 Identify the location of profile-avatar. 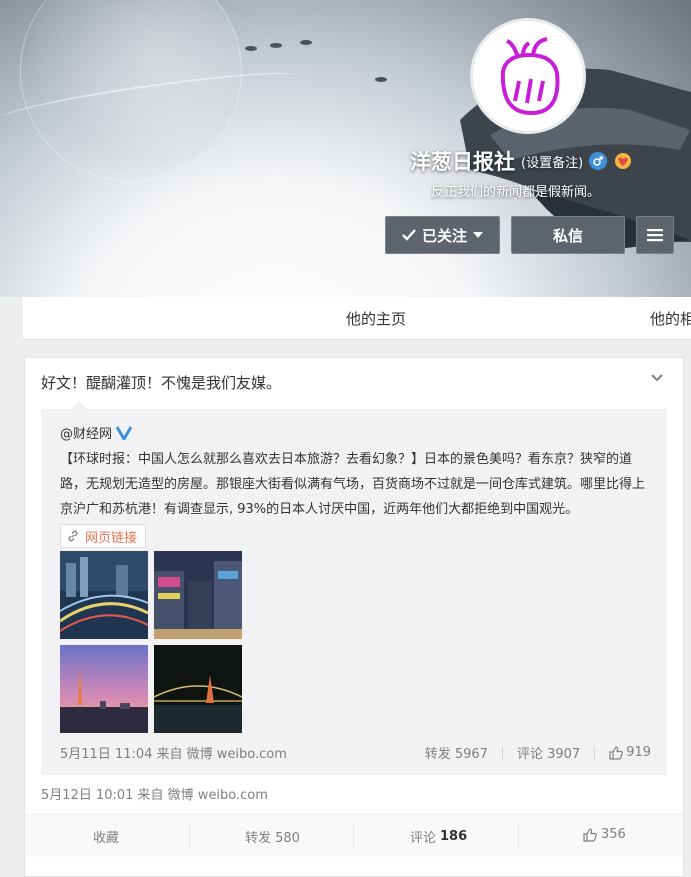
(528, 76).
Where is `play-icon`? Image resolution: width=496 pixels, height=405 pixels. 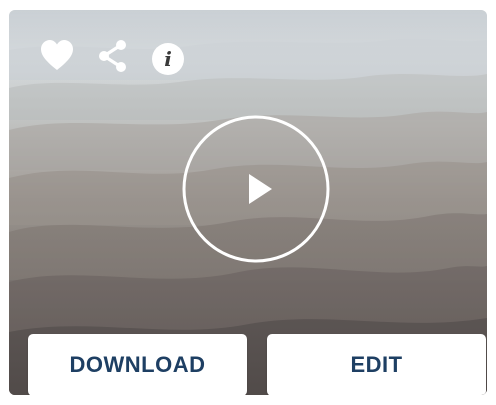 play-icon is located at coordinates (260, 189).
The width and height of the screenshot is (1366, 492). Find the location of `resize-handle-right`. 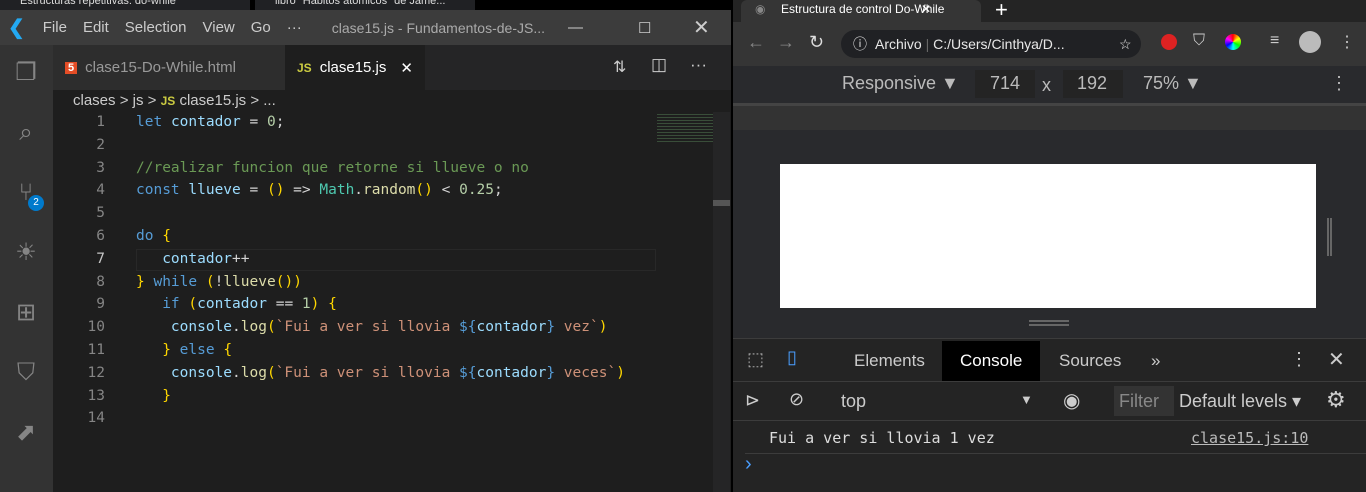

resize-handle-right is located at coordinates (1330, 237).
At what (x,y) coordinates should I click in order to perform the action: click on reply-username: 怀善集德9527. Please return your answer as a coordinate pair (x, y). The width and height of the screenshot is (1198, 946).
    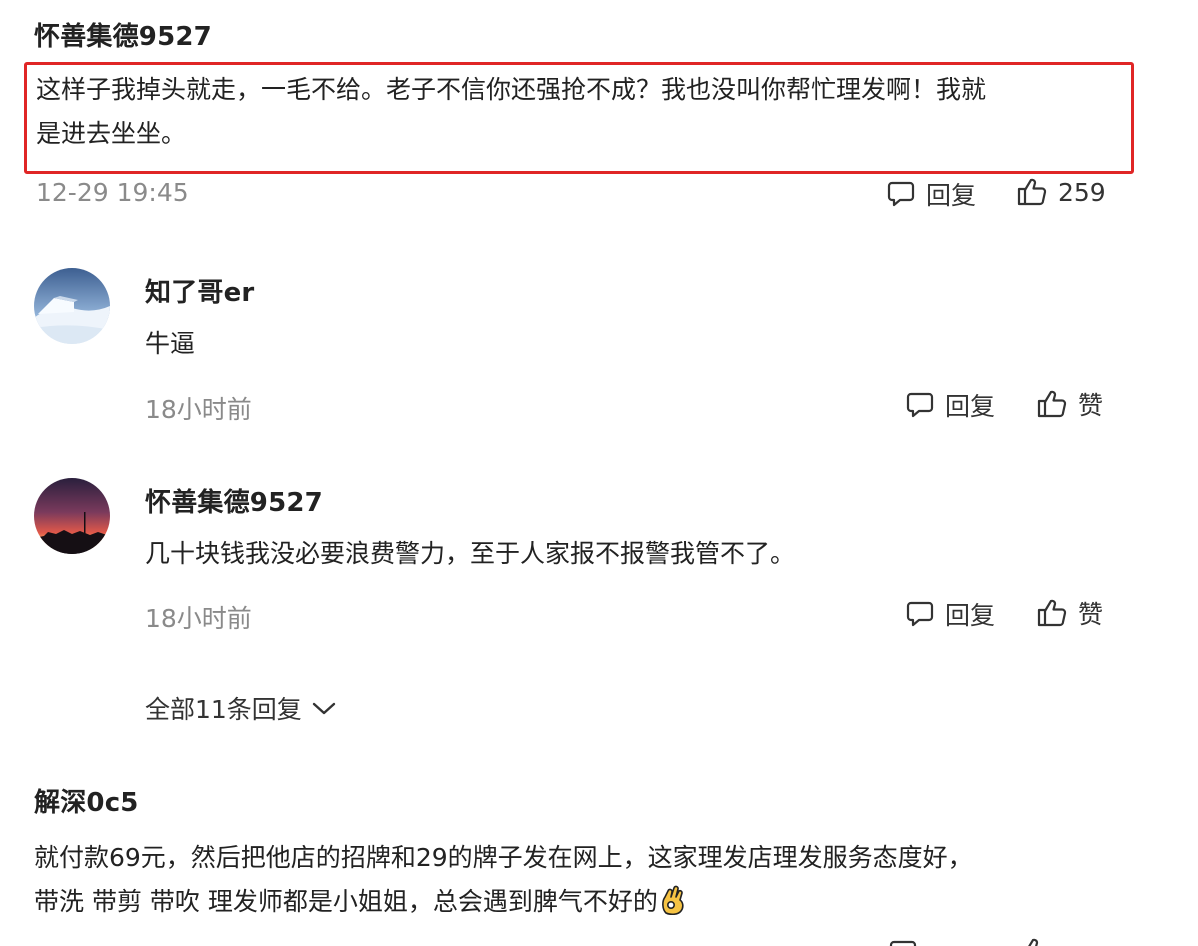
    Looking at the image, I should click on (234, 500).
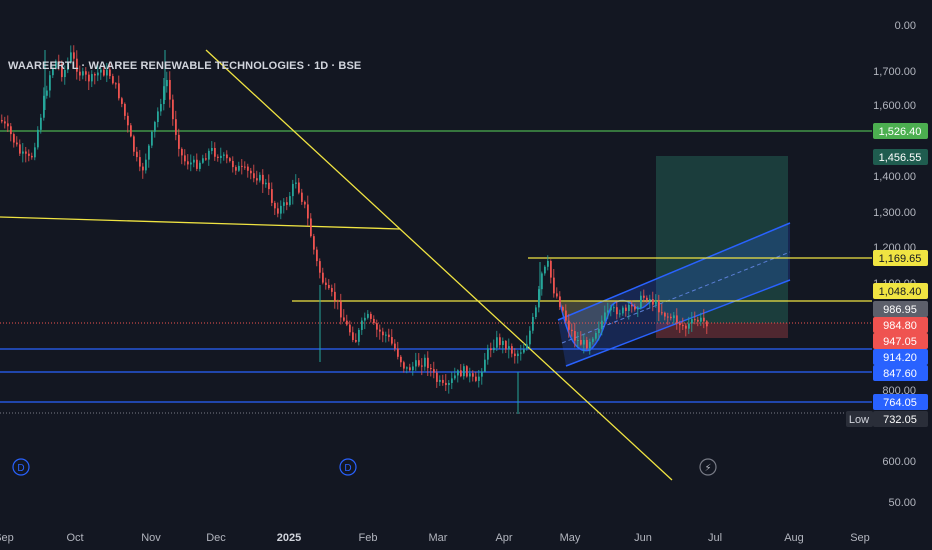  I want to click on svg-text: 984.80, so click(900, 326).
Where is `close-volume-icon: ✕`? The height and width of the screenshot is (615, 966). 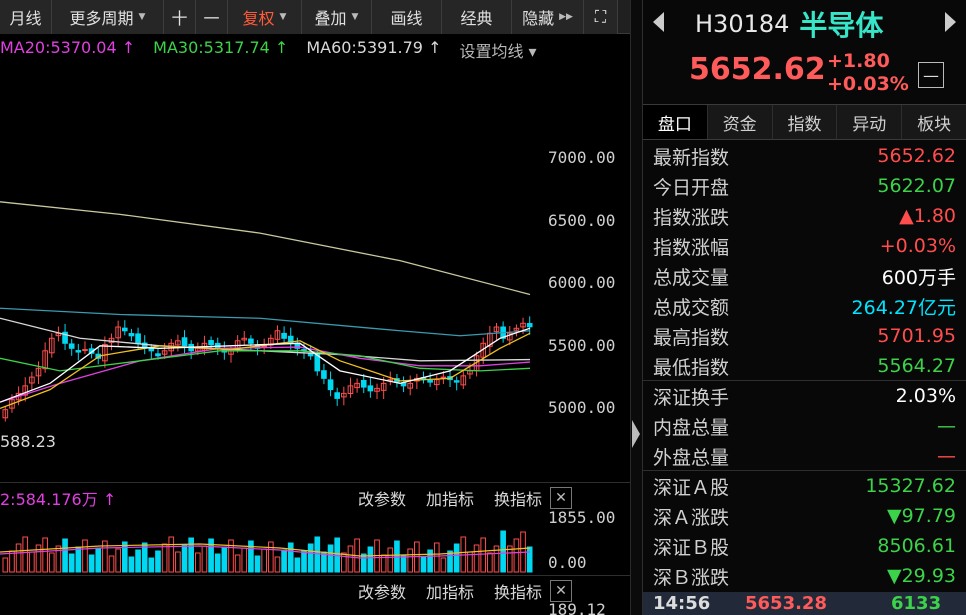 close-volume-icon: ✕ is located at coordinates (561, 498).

======

_Written task_
Please copy the data above from the line with "The width and height of the screenshot is (1366, 492)." to the line with "resize-handle-right is located", and leave the pictures out of your answer.

_Reply to the exercise_
The width and height of the screenshot is (1366, 492). Find the location of `resize-handle-right`. 

resize-handle-right is located at coordinates (1330, 237).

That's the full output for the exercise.